Just as with states that actively monitor whether registered vehicles are also in compliance with state insurance laws, banks that are aware of a lapse in coverage will send a notice to the borrower asking for proof that the vehicle is insured. Banks generally don’t apply forced insurance coverage until after they’ve issued a notice to the borrower of the additional insurance cost on their monthly car payment. That doesn’t appear to be the case with Wells Fargo.
The Wells Fargo Issue
It seems Wells Fargo failed to check or completely ignored the insurance status of customers who had auto loans with them and added the cost of the forced coverage to their monthly loan bills anyway without notifying the customers.
The added insurance cost led thousands of their customers into defaulting on their loans and repossession of their vehicles, even when those customers already had their own insurance coverage in place. Many of the affected customers were not even aware that they were being charged an additional amount, which caused overdrawn accounts for a significant number of people.
At least one customer who noticed the added cost notified Wells Fargo that he did, in fact, have existing insurance coverage on his vehicle. Rather than refund and remove the forced insurance, Wells Fargo continued to charge this customer for the added coverage and charged a late fee.
So, How Can Consumers Protect Themselves Against Forced Insurance Coverage?
Wells Fargo has since promised to “make whole” the customers affected by the forced insurance errors. Unfortunately this may be a long process for some customers as their credit has been adversely affected and could take a significant length of time to completely reverse the damage already done. While this situation is unique and unlikely to be an ongoing issue, it’s important for consumers to protect themselves by being proactive. A few tips when financing a vehicle:
- Know your loan options before going to the dealership – Shopping around for a loan before you go to the dealership can often result in the lowest interest rate and best loan terms.

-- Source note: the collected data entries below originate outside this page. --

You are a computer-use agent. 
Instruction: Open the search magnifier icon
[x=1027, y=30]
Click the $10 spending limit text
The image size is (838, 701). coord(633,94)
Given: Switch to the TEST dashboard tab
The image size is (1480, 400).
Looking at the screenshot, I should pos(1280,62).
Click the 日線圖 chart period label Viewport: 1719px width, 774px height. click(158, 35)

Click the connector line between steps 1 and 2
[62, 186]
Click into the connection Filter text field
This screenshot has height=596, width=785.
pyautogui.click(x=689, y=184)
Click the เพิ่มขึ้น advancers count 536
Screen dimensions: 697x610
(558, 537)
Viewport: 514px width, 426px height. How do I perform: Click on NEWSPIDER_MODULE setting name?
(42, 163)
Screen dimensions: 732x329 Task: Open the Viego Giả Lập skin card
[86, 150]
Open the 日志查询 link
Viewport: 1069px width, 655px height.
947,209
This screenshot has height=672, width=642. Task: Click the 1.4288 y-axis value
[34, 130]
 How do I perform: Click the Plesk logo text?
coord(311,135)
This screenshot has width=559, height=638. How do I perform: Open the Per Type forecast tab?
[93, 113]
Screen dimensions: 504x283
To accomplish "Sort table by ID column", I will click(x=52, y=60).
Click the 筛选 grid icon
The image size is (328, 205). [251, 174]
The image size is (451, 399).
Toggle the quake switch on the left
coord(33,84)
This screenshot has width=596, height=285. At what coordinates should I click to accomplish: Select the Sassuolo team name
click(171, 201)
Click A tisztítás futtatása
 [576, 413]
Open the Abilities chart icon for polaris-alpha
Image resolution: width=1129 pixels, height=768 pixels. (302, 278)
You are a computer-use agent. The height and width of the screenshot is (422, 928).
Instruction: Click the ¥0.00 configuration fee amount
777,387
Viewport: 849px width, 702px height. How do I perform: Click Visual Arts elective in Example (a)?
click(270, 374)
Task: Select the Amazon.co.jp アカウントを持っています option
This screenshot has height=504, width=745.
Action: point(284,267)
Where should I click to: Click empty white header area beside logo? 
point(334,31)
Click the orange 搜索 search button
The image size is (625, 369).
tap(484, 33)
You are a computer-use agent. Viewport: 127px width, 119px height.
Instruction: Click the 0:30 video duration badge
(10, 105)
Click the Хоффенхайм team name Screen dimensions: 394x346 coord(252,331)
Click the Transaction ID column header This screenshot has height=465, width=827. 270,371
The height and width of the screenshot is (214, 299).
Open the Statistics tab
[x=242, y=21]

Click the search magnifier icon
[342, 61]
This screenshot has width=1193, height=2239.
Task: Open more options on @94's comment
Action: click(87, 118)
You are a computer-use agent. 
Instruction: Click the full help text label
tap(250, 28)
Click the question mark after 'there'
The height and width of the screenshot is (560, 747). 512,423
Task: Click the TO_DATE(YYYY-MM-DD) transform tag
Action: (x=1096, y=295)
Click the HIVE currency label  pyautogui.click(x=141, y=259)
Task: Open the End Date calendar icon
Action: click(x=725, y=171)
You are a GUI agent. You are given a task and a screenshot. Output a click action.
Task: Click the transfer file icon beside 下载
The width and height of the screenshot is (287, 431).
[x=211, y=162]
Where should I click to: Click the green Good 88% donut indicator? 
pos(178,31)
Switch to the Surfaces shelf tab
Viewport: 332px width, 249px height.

- Shop for insurance before going to the dealership – Insurance will almost always be required when financing a vehicle and comparing rates before buying the vehicle will help you determine a budget.
- Read and understand all of your paperwork before signing – This will help you avoid any surprises and will also tell you what to expect if you miss a payment, your insurance lapses, or you want to pay off the car early.
- Always stay up to date on your bills – If you notice a change in your monthly car payment, you should contact your lender immediately. If you fail to monitor the amount you’re paying each month, you could end up paying for something you don’t need or want.
As a licensed insurance agent, I recommend contacting your insurance provider before signing an auto loan agreement to ensure that your policy provides adequate coverage for the vehicle you’re buying. In addition to comprehensive and collision coverage, most lenders also specify a deductible amount you must have on your policy to comply with their requirement, and failing to have the right deductible could result in not being able to take the vehicle home until you do. Working with an agent will help to make the process smooth and simple. Plus, they can send your insurance paperwork directly to the dealership and lender right away, meaning you will have proof of insurance on hand immediately.
If you find that you are paying for excessive coverage or aren’t happy with the handling of your auto loan, consider contacting the Consumer Financial Protection Bureau to help remedy your situation. This group sends consumer complaints directly to financial institutions and boasts a 97% response rate to those complaints. Being diligent is the best way to avoid overpaying or being gouged for unnecessary features when it comes to financing a vehicle, but it’s important to know that there is help available if your lender is doing something shady. And on the insurance side, you can always ask me.